* _Aim of the task_:
From the records below, copy out exactly the lines from the one containing "The image size is (564, 392)." to the one containing "Enable the Volume", both included. Add nothing else.

[Items from a data source]
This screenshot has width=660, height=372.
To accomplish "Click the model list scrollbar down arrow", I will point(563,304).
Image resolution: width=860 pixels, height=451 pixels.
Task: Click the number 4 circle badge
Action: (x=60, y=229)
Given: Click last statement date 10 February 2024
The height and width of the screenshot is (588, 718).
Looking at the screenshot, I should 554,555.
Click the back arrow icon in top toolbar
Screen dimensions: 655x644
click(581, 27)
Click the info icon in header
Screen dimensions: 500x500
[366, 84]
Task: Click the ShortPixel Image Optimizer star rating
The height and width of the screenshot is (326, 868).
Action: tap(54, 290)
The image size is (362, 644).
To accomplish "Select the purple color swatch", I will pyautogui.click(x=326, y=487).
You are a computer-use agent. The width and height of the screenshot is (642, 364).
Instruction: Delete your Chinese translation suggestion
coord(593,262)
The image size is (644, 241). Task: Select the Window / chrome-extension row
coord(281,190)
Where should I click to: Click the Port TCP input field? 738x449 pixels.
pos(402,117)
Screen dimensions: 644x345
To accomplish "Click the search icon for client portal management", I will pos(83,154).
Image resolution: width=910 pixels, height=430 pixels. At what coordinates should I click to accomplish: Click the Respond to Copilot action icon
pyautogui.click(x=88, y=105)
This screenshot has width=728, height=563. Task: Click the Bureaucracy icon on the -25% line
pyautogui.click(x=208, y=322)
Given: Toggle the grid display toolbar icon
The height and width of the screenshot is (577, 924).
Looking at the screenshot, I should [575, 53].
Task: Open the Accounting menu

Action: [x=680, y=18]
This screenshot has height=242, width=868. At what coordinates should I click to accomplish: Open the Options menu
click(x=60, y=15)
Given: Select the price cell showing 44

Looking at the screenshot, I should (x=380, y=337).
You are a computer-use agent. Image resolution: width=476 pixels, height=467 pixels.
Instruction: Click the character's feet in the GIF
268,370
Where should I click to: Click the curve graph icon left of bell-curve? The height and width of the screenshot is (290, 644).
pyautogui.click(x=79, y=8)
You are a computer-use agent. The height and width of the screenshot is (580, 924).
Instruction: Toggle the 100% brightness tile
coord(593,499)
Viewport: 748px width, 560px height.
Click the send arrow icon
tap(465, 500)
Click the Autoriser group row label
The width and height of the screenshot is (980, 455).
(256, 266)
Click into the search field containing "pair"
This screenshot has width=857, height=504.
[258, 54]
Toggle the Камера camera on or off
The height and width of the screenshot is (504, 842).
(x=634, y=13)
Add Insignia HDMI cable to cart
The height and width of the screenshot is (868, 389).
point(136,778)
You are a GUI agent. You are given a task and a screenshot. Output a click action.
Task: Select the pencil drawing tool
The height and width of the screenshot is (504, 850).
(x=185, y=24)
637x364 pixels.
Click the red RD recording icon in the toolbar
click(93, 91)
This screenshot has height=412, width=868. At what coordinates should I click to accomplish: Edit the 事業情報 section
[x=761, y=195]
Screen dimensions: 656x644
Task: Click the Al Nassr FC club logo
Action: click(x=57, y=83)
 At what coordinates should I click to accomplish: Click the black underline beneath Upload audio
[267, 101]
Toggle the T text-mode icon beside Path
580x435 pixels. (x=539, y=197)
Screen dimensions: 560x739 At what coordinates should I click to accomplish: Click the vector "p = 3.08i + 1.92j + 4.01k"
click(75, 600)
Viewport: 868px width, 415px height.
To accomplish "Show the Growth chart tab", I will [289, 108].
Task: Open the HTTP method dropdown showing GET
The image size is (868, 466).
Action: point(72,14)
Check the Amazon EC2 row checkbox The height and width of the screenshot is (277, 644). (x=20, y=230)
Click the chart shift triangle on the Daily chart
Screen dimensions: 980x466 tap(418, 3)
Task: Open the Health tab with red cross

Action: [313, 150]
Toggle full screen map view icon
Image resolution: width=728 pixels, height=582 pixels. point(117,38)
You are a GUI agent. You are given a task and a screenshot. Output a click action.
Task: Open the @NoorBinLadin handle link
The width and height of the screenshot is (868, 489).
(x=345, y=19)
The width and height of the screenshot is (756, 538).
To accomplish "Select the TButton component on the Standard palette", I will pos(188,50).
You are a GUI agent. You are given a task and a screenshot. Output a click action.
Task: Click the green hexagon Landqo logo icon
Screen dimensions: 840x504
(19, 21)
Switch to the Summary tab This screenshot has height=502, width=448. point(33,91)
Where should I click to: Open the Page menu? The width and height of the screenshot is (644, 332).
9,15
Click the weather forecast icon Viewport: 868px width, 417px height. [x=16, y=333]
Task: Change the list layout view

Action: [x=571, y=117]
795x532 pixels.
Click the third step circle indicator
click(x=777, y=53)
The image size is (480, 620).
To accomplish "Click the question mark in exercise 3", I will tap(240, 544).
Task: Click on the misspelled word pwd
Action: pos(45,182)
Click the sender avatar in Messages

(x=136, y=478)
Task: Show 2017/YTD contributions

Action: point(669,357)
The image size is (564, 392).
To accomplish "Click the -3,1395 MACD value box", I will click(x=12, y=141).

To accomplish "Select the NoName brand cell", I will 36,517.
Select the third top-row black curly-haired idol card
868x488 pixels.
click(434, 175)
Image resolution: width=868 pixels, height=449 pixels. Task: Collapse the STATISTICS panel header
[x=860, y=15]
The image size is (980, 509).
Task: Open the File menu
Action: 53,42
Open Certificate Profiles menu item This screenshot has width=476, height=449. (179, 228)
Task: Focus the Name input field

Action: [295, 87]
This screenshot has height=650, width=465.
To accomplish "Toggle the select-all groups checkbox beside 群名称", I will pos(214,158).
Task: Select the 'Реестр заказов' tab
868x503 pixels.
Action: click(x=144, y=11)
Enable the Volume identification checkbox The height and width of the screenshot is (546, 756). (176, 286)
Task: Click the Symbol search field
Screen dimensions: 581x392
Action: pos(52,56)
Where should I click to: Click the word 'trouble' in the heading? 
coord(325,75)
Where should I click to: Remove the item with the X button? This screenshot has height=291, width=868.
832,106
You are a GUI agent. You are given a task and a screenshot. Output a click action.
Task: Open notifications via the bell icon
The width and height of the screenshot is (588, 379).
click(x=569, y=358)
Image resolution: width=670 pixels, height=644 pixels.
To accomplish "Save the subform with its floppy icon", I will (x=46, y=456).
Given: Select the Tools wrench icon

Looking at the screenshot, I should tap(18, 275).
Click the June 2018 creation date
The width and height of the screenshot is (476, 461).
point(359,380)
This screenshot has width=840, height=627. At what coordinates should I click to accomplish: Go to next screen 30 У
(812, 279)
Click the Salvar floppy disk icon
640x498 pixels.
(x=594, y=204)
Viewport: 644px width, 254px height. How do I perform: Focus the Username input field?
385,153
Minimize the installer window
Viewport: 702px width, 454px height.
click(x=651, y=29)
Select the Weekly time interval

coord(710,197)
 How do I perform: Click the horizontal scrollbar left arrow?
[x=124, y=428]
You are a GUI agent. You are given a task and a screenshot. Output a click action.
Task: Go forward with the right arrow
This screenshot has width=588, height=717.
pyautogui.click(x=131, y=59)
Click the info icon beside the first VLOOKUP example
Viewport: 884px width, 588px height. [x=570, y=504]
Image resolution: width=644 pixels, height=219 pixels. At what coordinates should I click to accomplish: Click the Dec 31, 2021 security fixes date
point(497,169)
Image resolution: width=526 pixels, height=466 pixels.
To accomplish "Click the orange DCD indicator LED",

* _Written solution_:
The image size is (564, 392).
To accomplish "Click the -3,1395 MACD value box", I will click(x=12, y=141).

To accomplish "Select the NoName brand cell", I will 36,517.
Select the third top-row black curly-haired idol card
868x488 pixels.
click(434, 175)
Image resolution: width=868 pixels, height=449 pixels. Task: Collapse the STATISTICS panel header
[x=860, y=15]
The image size is (980, 509).
Task: Open the File menu
Action: 53,42
Open Certificate Profiles menu item This screenshot has width=476, height=449. (179, 228)
Task: Focus the Name input field

Action: [295, 87]
This screenshot has height=650, width=465.
To accomplish "Toggle the select-all groups checkbox beside 群名称", I will pos(214,158).
Task: Select the 'Реестр заказов' tab
868x503 pixels.
Action: click(x=144, y=11)
Enable the Volume identification checkbox The height and width of the screenshot is (546, 756). (176, 286)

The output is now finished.